◆ Exercise requirements ◆
[a] Reproduce the part of the forum thread about stuck jobs starting at "My jobs (which are supposed to spawn every 5 minut..." and ending at "In Progress page)".
[b] Answer these questions from the forum thread about stuck jobs:
(i) How often are the jobs supposed to spawn?
(ii) According to the reply, what has the database consumed?
(iii) Under what key does the poster ask about setting the resources?
[c] Pick up the forum thread about stuck jobs from its last post and continue it.
-- BEGIN Passage shown --
My jobs (which are supposed to spawn every 5 minut...
# ask-community
l
My jobs (which are supposed to spawn every 5 minutes and take ~1-3mins to complete) are stuck in “Starting” as far back as 3 days even though I have an autoscale GKE cluster I’m also seeing an extremely slow load then error when trying to go to this sensor page https://dagit.nautilusapp.xyz/workspace/example_repo@custom-example-user-code17/sensors/spawn_train_workers and this page https://dagit.nautilusapp.xyz/workspace/example_repo@custom-example-user-code17/sensors Do I need to beef up or repair my cluster? I’m still getting a bunch of completed runs even til now, so I know my sensor is functioning
1
although I am having trouble finding (via tags) all the jobs that I KNOW were supposed to have been spawned via sensor (in both the All Runs and In Progress page)
so I’m not confident that the sensor is fully functioning and issuing all the `RunRequest`s that it’s supposed to
a
DiskFull
it appears your database has consumed all the disk it has access to which would cause writes to fail putting the app in to this broken state you are observing
👍 1
l
gotcha, looks like this is the workload Noob question, but is this correct: I can beef this up by setting the
resources
for under
postgresql:
by following the conventions defined here https://github.com/helm/charts/blob/master/stable/postgresql/README.md?
-- END Passage shown --
-- BEGIN Supplied entries --
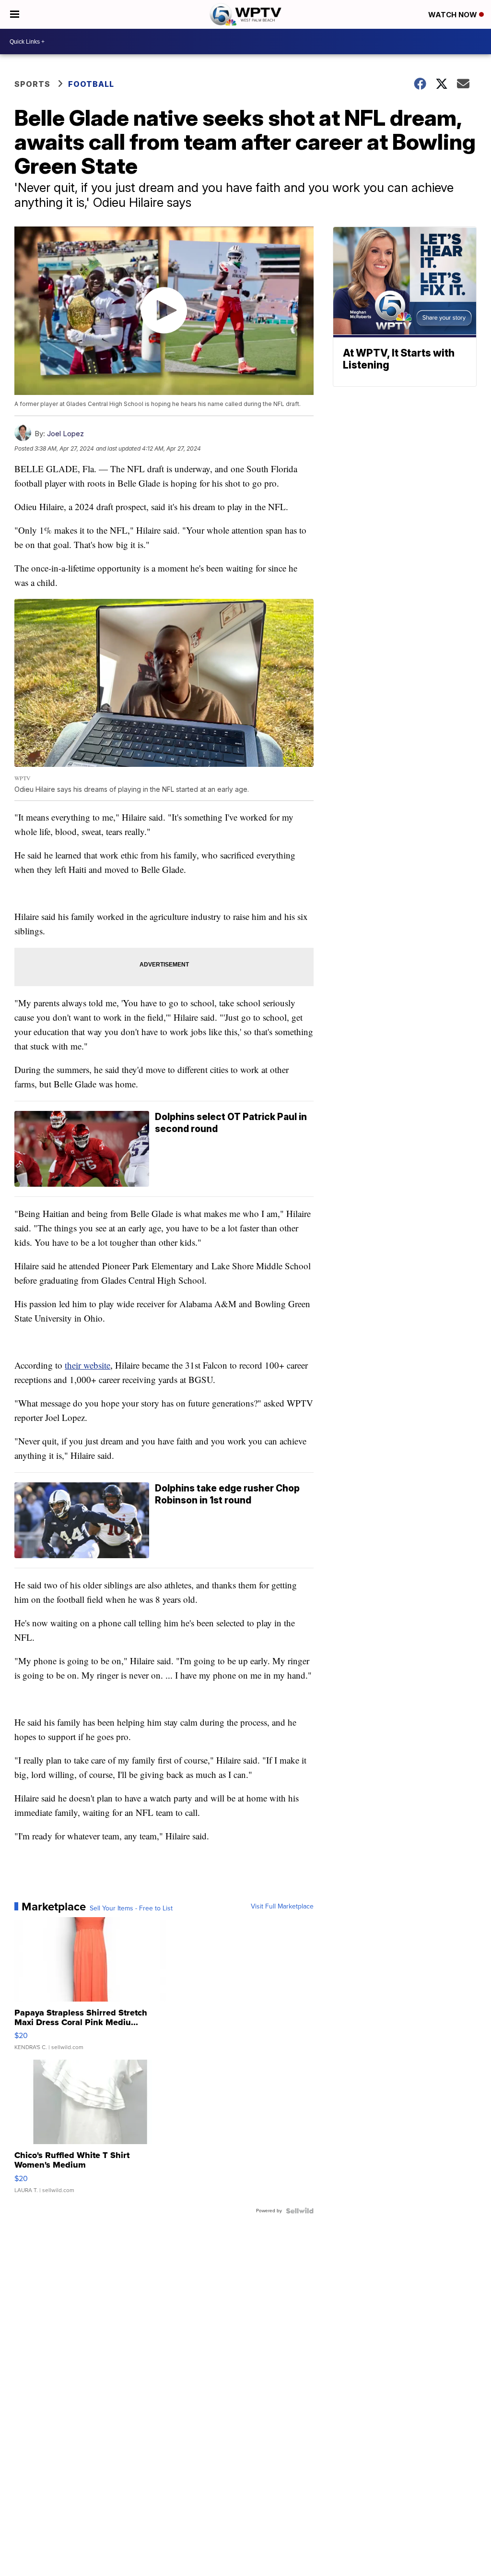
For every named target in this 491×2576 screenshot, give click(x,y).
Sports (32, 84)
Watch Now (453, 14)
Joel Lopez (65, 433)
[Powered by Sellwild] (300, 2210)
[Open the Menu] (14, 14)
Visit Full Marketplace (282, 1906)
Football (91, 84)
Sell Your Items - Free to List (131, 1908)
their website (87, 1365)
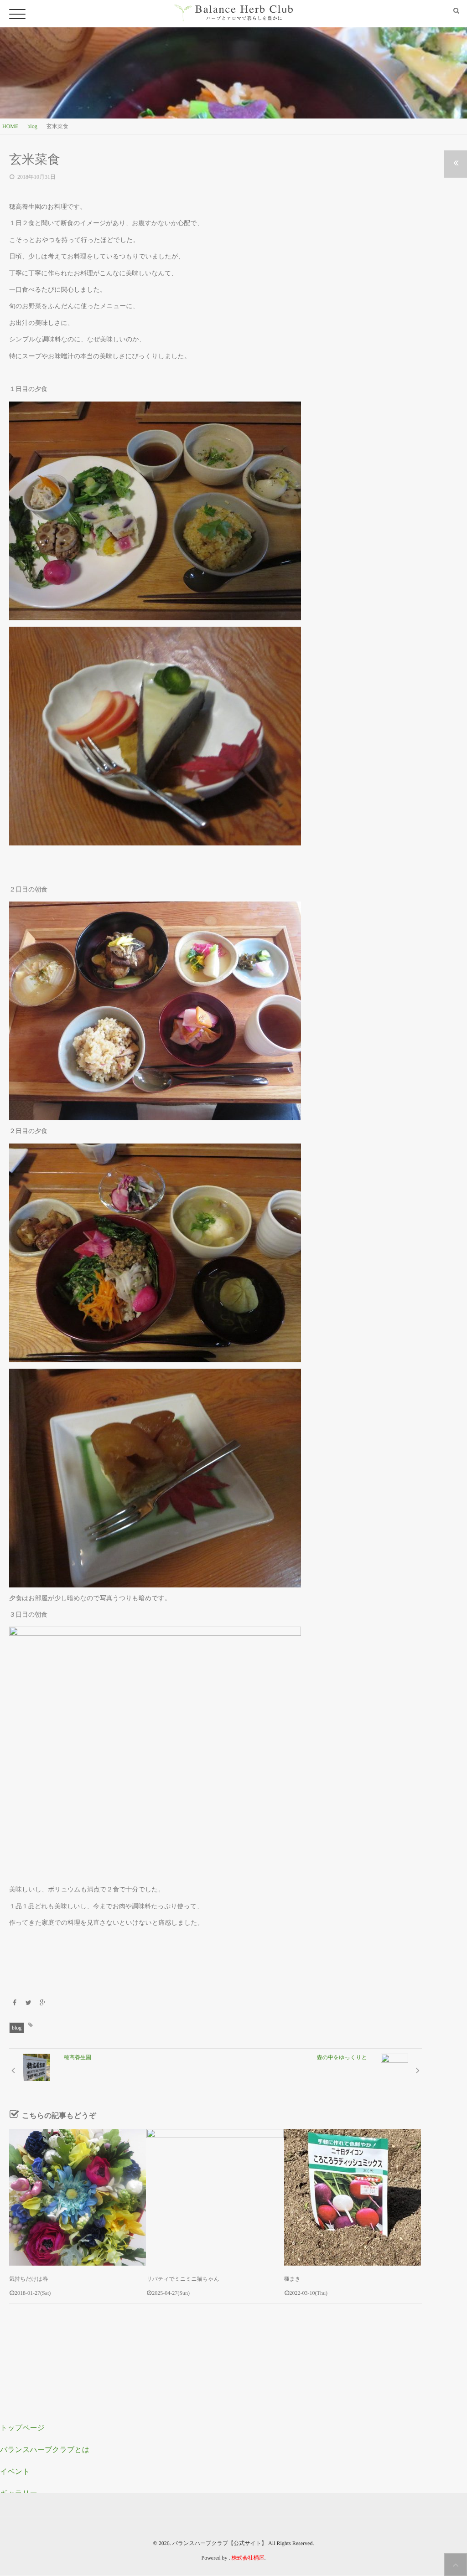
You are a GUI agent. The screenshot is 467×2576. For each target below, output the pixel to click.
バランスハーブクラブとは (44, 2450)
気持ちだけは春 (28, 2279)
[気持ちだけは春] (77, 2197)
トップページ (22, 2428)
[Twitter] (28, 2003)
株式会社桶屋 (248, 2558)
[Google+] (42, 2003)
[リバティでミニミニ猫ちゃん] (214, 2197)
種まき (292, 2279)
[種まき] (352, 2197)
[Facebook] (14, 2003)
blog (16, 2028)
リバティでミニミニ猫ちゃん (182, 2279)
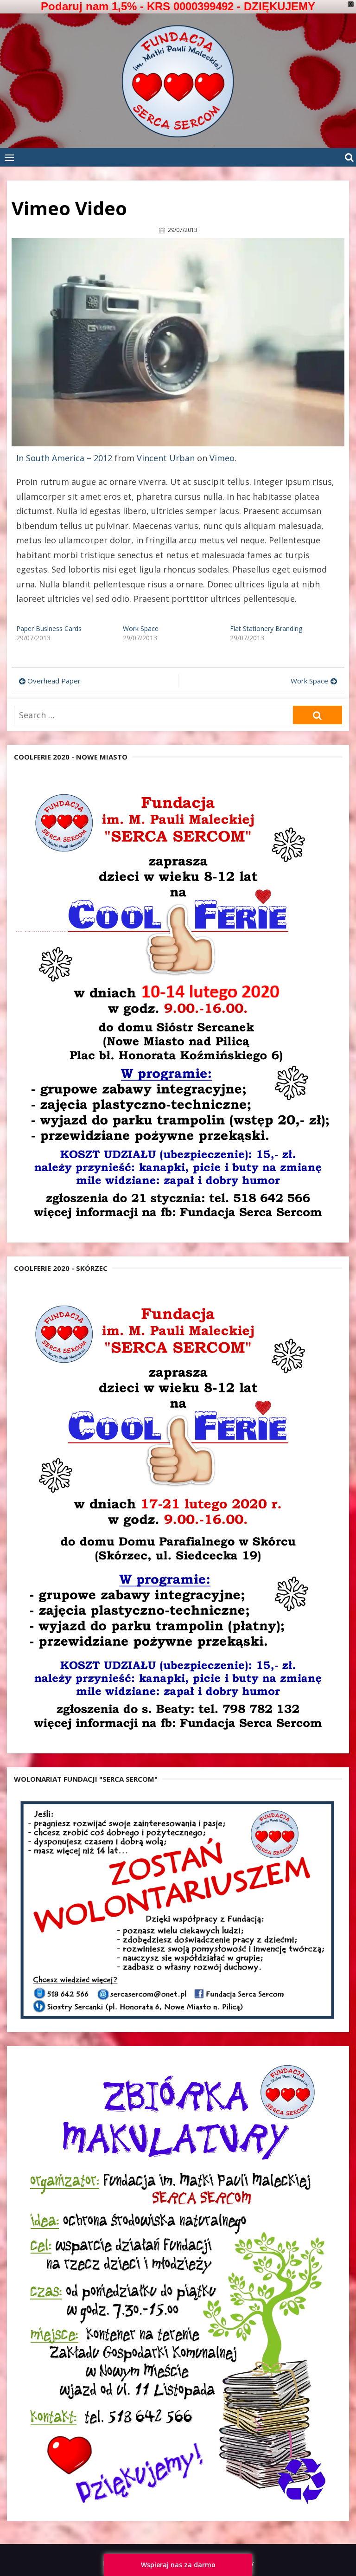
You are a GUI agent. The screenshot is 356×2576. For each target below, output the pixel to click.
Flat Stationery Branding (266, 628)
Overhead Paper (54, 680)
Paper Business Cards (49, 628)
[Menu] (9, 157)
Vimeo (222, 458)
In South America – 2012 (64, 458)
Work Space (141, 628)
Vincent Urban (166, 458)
-- END Supplied entries --
◆ Task answers ◆
[a]
My jobs (which are supposed to spawn every 5 minut...
# ask-community
l
My jobs (which are supposed to spawn every 5 minutes and take ~1-3mins to complete) are stuck in “Starting” as far back as 3 days even though I have an autoscale GKE cluster I’m also seeing an extremely slow load then error when trying to go to this sensor page https://dagit.nautilusapp.xyz/workspace/example_repo@custom-example-user-code17/sensors/spawn_train_workers and this page https://dagit.nautilusapp.xyz/workspace/example_repo@custom-example-user-code17/sensors Do I need to beef up or repair my cluster? I’m still getting a bunch of completed runs even til now, so I know my sensor is functioning
1
although I am having trouble finding (via tags) all the jobs that I KNOW were supposed to have been spawned via sensor (in both the All Runs and In Progress page)

[b]
(i) Every 5 minutes.
(ii) All the disk it has access to.
(iii) postgresql:

[c]
Is there any downside to creating a separate persistent, managed postgres instance with Google Cloud SQL and pointing to that (vs configuring it to live in the GKE cluster via helm here)? it seems more stable and easier to upgrade separately if I have an external postgres instance hopefully latency isn’t a big factor since I’m using a regional cluster anyway. And this is what a typical “Managed Dagster Cloud” setup might look like anyways?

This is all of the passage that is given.